Technical analysis is the most used kind of analysis in Forex trading. It is relatively easy to understand and comprehend for a beginner since it is comprised of charts, past data, trends and equations. Any kind of technical analysis basically uses past data and therefore is only a reflection. It does not really shape the manner in which the movements will take place in the future.
What do Technical Analysis Charts Show?
When you look at the charts generated by technical analysis, you look at what has happened in the Forex markets. These charts and trends cannot dictate the manner in which the Forex rates will move. Depending on the kind of chart that you are looking at, you will get to see the range in which a currency operates and the manner in which it reacts to specific movements in other currencies. These can be used to guess the way in which future movements can take place.
This is why you can find a technical analysis charts in almost any forex broker out there, rather if it’s the big brokers like plus 500 or the others like eToro.
Times When Technical Analysis Charts Can’t Help
Since technical analysis charts are only a reflection of the past, they are of no use when the factors that actually affect currency rates come into play. These are the times when you will see blips and major trend changes in the charts that are created. For example, if the Federal Reserve raises interest rates unexpectedly or the Chinese Government decides to stop buying US treasuries, there will be changes in the market that are beyond any kind of prediction from technical analysis. In the former case, the dollar is likely to rise higher and in the latter it will surely fall.
The Psychological Impact of Technical Analysis
The reason why the predictive aspect of technical analysis works is very simple. Almost all Forex traders and brokers look at the standard charts, the first thing in the morning. In most cases, those who know how to look at charts arrive at the same conclusions and therefore take similar courses of action. For example, if the euro has been in an up channel and is at the bottom of the channel, most traders looking for an opportunity in the euro will place buy orders. Since there are a large number of people placing orders, the demand for the currency goes up giving it a further boost and making the predictions come true.
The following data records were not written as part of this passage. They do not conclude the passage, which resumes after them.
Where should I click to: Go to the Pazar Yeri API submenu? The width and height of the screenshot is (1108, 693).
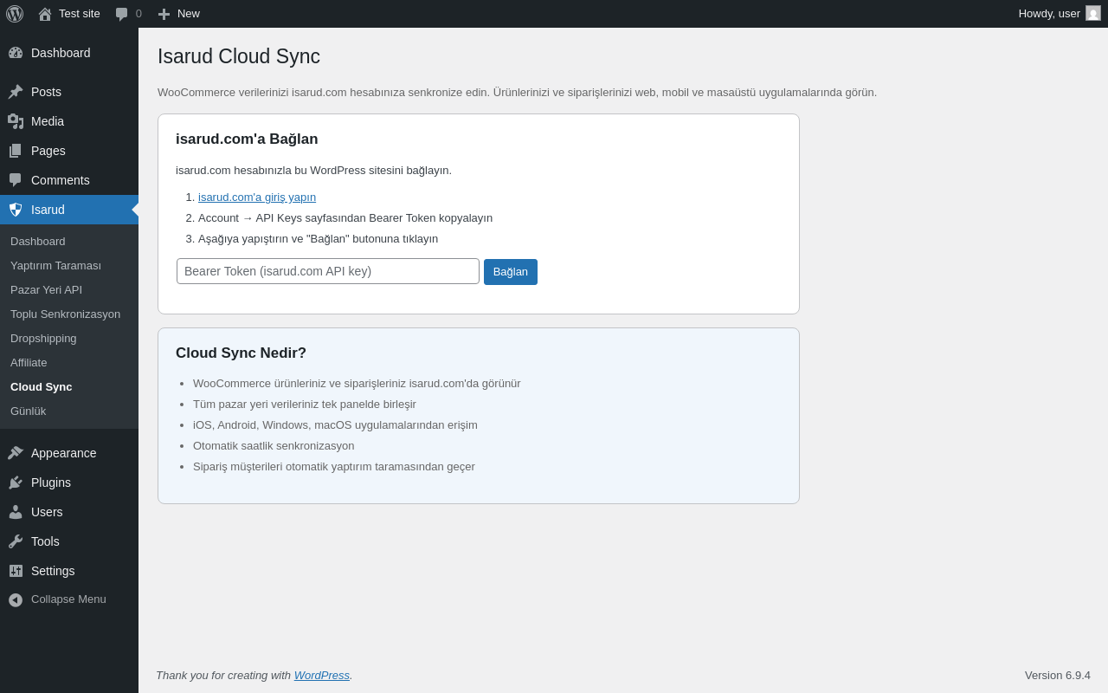[x=46, y=289]
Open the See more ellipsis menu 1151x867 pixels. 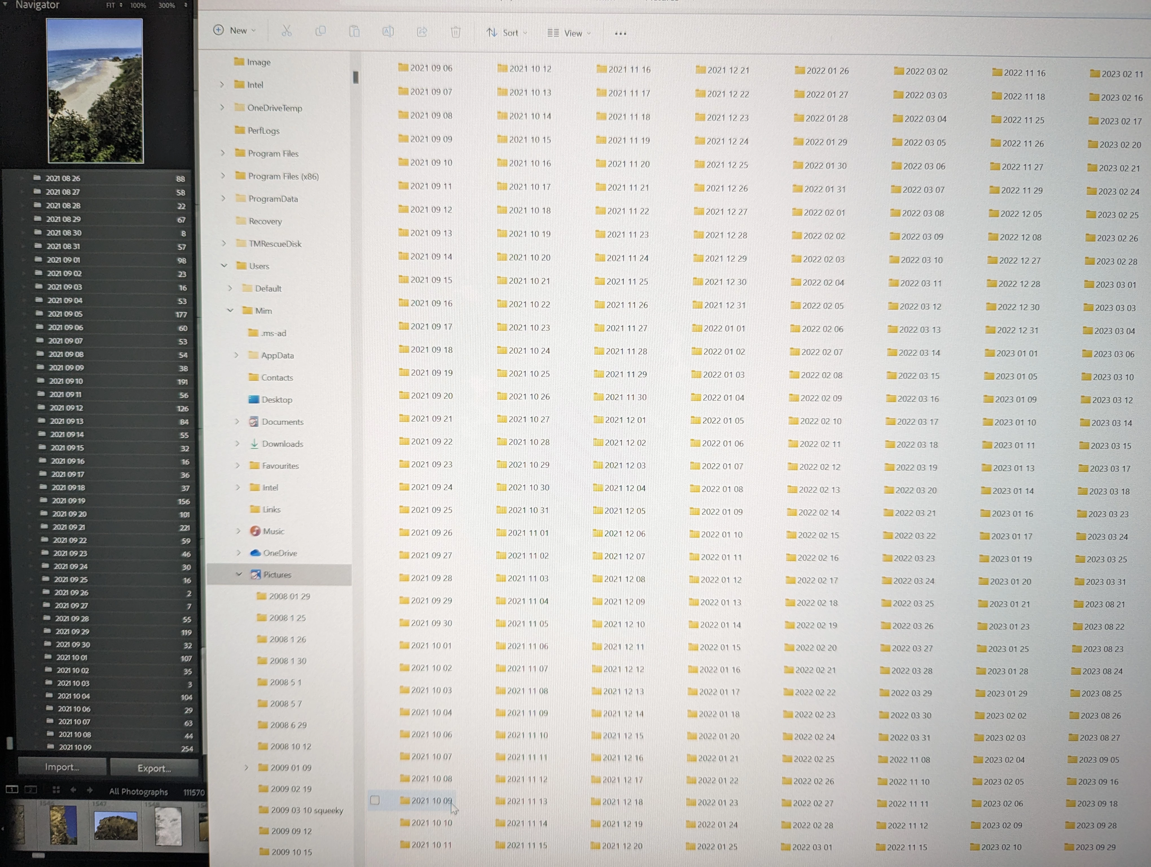(x=620, y=34)
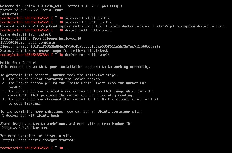Click the sha256 digest string
The image size is (232, 153).
click(88, 47)
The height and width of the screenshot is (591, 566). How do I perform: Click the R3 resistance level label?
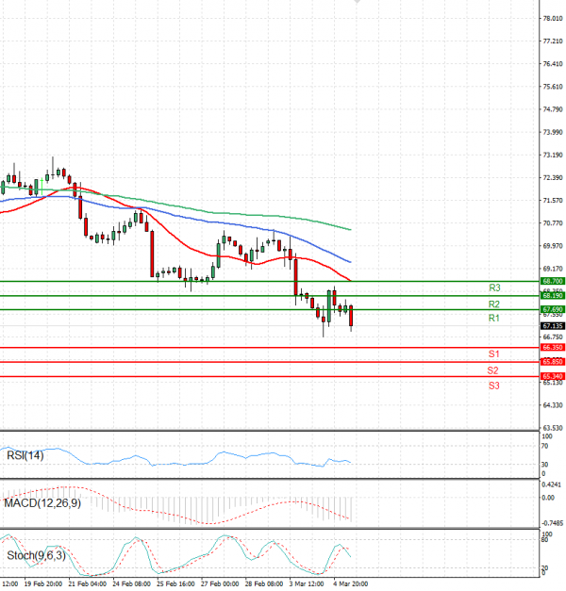493,287
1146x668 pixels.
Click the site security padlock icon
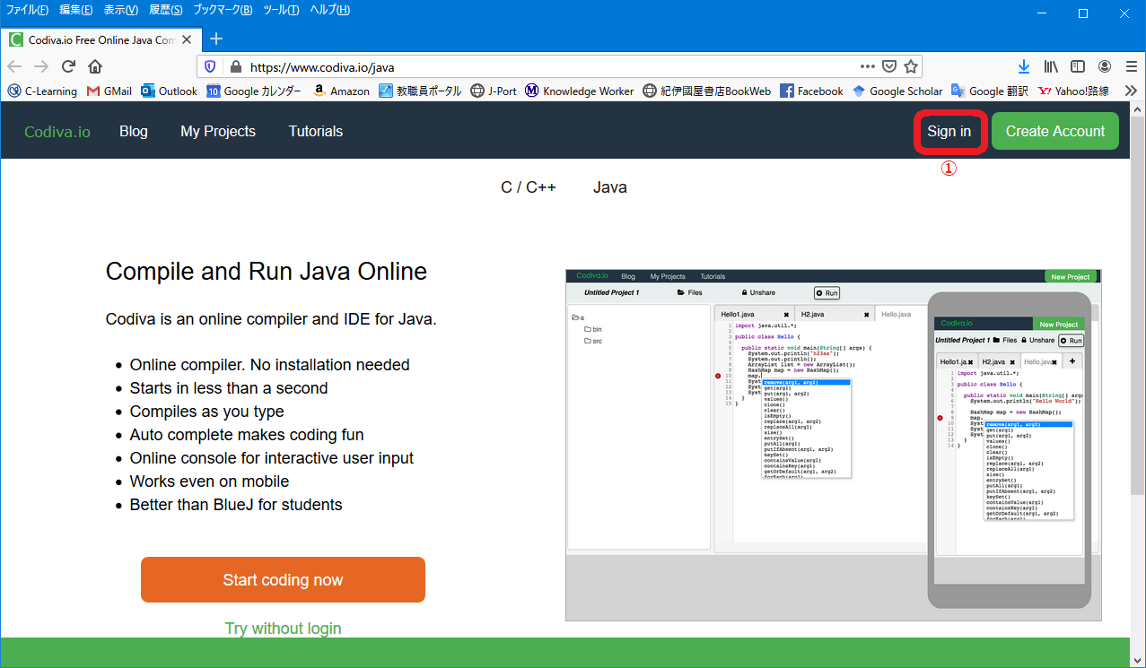point(236,66)
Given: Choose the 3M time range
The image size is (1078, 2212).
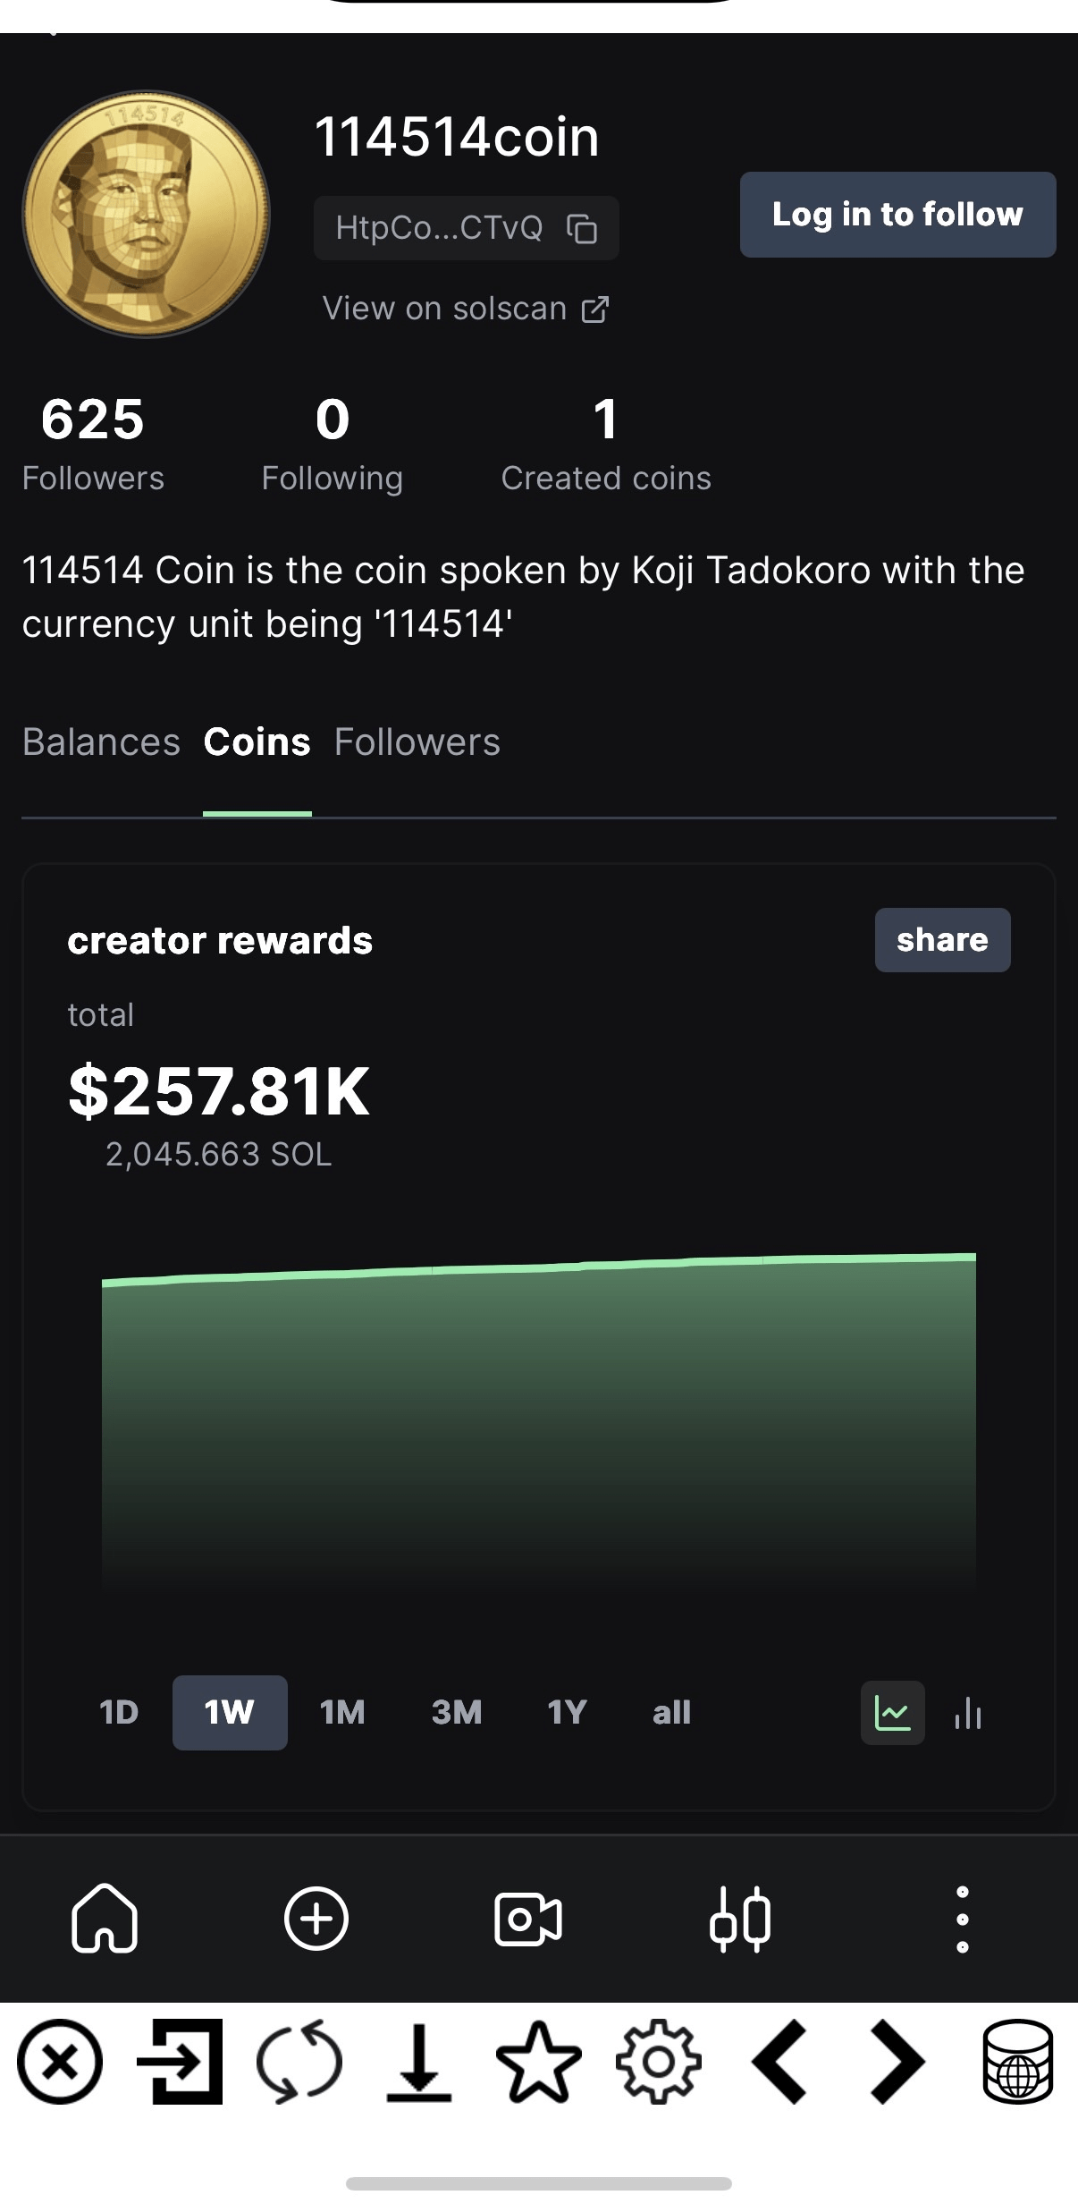Looking at the screenshot, I should (457, 1713).
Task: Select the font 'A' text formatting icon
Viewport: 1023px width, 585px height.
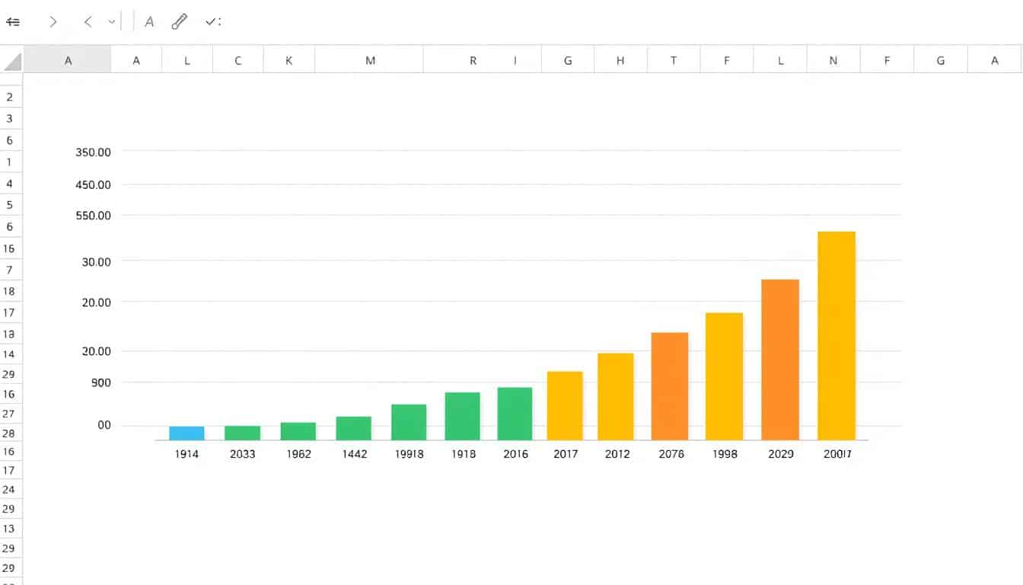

What this tells us is that technical analysis is not something that dictates the manner in which the Forex rates move. There are other more fundamental aspects such as employment rate, gross domestic product of a country, consumer sentiment, federal rates and geo-political scenarios that govern whether the currency of a country will become strong or weak. However, it cannot be denied that technical analysis and the mass manner in which it makes people move in the same direction has the ability to make some of the trends come true. In a manner of speaking technical analysis is a self-fulfilling prophecy that becomes a reality due to the actions of a large number of Forex traders.